I don’t want to work in order to survive but I want to be productive and keep my mind and body sharp while also contributing to the community. I like my job and while it seems mundane, it keeps me busy, gives me routine, gives my brain problems to solve, and is sometimes the most socializing I get. I just hate that I have to be afraid to lose my job or end up hungry or homeless because of it.
I just hate that I have to be afraid to lose my job or end up hungry or homeless because of it.
it’s not an accident that you’ve come to see it this way; controlled dissent and manufactured fear are effective ways at keeping a population under control.
That’s why I’m a communist, but most people are afraid of that term.
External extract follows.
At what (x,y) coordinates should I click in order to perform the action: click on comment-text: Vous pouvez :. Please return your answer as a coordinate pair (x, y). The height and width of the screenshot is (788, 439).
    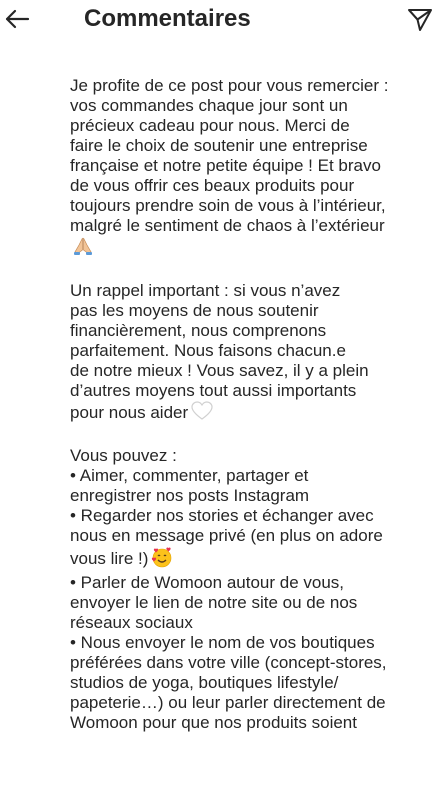
    Looking at the image, I should click on (124, 456).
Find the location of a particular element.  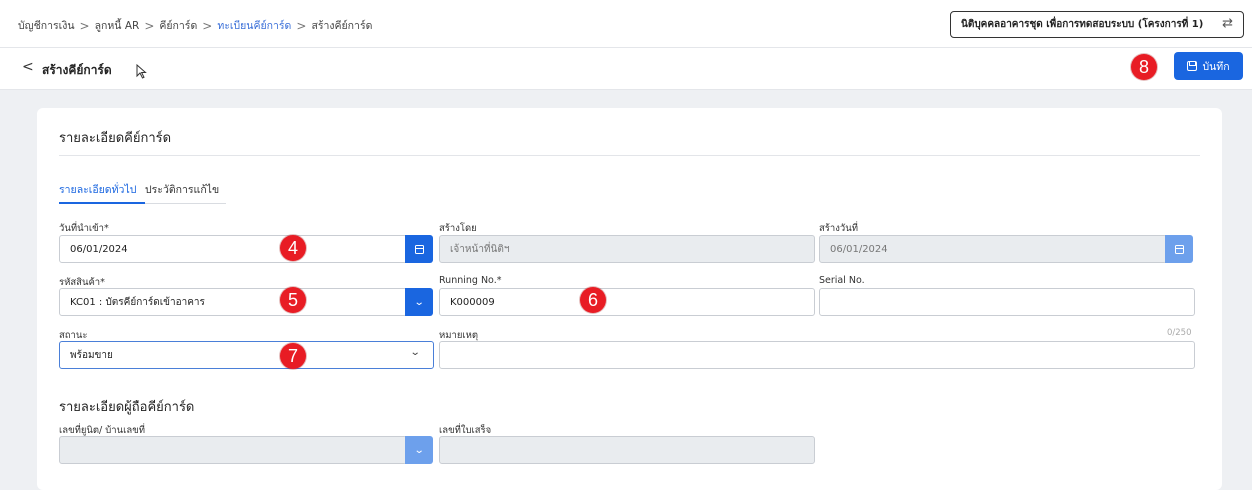

annotation-badge-8: 8 is located at coordinates (1144, 67).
I would settle for really good socialism in my lifetime though.
I hate being stuck as a wage slave creating wealth for the people standing on my shoulders, but I like to work and I like my job, it’s a strange place to exist.
same here; except i’m not a marxist (yet) and i’ve traded in my labor aristocracy slave status for a non-profit driven workplace that comes with union protections.
watching my union get their collective ass handed to them by starbucks; and others; makes it’s clear that union protection doesn’t mean much, but it’s the best i think i can get in this country.
He who does not work, neither shall he eat
I don’t enjoy having to do it to live but I really enjoy a large portion of my job and feel like I am actually helping people
For me it was finding something I love and using the job as training to help with it in situations I like
Then again I am working in ems so the vast majority of my time is spent sitting around doing whatever I want being on call to sprint out the door of the base and or start moving the truck quickly
But seriously if you find something you love and get an actual job that wont suck every last bit of enjoyment from it having a job isn’t the problem
Some places do different shifts you may wanna look into
Like the place I am at does the standard work days but you can also do like 4 12 hour shifts or at some bases a 24 hour shift 3 days one week than 2 the next with every other day off and as long as you have the pager set loud enough you can be sleeping a decent portion of the after dark period on either a 24 or a night shift 12
There’s so many different jobs and situations out there, not everything is doom and gloom with employment or work. I assume you’re in school, which usually takes up just as much (if not considerably more) of your time commitment.
Yeah. A 40-hour-a-week job is less time than school. After graduating, I suddenly had a shitload more free time and money to go with it.